» PROBLEM REQUIREMENTS
When you reach the line containing "Open actions menu for Subnet-FCI-routed row" in the data below, reproduce it and every line that follows, exactly and without additions.

» Data records
>>

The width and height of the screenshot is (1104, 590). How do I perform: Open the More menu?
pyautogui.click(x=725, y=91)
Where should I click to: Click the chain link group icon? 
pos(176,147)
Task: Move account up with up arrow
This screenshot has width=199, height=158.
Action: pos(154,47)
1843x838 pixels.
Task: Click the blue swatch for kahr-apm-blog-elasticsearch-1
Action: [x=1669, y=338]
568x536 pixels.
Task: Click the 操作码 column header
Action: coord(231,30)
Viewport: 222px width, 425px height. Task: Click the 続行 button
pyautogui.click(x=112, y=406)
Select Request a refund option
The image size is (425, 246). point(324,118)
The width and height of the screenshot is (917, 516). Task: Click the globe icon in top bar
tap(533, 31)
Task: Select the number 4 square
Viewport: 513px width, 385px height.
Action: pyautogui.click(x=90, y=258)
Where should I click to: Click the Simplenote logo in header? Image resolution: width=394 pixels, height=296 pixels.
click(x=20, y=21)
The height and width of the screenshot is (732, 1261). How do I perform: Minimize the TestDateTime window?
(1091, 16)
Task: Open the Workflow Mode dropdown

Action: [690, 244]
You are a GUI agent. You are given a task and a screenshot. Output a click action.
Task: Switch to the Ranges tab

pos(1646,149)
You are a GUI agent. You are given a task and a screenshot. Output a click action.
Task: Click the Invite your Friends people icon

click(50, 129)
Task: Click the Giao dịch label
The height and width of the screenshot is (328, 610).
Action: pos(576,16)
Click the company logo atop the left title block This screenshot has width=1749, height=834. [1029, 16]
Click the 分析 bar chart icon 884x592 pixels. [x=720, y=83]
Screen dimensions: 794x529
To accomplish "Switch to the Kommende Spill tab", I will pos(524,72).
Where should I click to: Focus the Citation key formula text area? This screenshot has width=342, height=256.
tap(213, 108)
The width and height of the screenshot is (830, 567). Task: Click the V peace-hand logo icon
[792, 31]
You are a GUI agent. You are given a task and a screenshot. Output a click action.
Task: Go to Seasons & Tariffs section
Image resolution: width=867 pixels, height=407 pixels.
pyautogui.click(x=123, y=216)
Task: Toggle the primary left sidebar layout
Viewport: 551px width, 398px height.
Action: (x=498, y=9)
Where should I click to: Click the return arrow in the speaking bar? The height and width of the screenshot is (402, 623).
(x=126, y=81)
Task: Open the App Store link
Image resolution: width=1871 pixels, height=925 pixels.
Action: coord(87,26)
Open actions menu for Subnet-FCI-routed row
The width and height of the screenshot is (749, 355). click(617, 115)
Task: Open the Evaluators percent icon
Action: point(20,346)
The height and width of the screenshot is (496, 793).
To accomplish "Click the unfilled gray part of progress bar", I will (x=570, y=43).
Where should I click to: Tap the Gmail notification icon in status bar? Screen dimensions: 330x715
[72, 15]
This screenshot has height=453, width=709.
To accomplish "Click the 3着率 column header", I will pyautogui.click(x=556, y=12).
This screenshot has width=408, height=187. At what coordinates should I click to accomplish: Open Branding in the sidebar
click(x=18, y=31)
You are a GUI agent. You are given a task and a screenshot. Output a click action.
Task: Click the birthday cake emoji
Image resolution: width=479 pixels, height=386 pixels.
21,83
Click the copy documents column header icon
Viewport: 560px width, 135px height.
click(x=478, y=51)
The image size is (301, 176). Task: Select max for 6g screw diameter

<<

» OUTPUT FOR THIS EXERCISE
Open actions menu for Subnet-FCI-routed row
The width and height of the screenshot is (749, 355). click(617, 115)
Task: Open the Evaluators percent icon
Action: point(20,346)
The height and width of the screenshot is (496, 793).
To accomplish "Click the unfilled gray part of progress bar", I will (x=570, y=43).
Where should I click to: Tap the Gmail notification icon in status bar? Screen dimensions: 330x715
[72, 15]
This screenshot has height=453, width=709.
To accomplish "Click the 3着率 column header", I will pyautogui.click(x=556, y=12).
This screenshot has width=408, height=187. At what coordinates should I click to accomplish: Open Branding in the sidebar
click(x=18, y=31)
You are a GUI agent. You are given a task and a screenshot. Output a click action.
Task: Click the birthday cake emoji
Image resolution: width=479 pixels, height=386 pixels.
21,83
Click the copy documents column header icon
Viewport: 560px width, 135px height.
click(x=478, y=51)
The image size is (301, 176). Task: Select max for 6g screw diameter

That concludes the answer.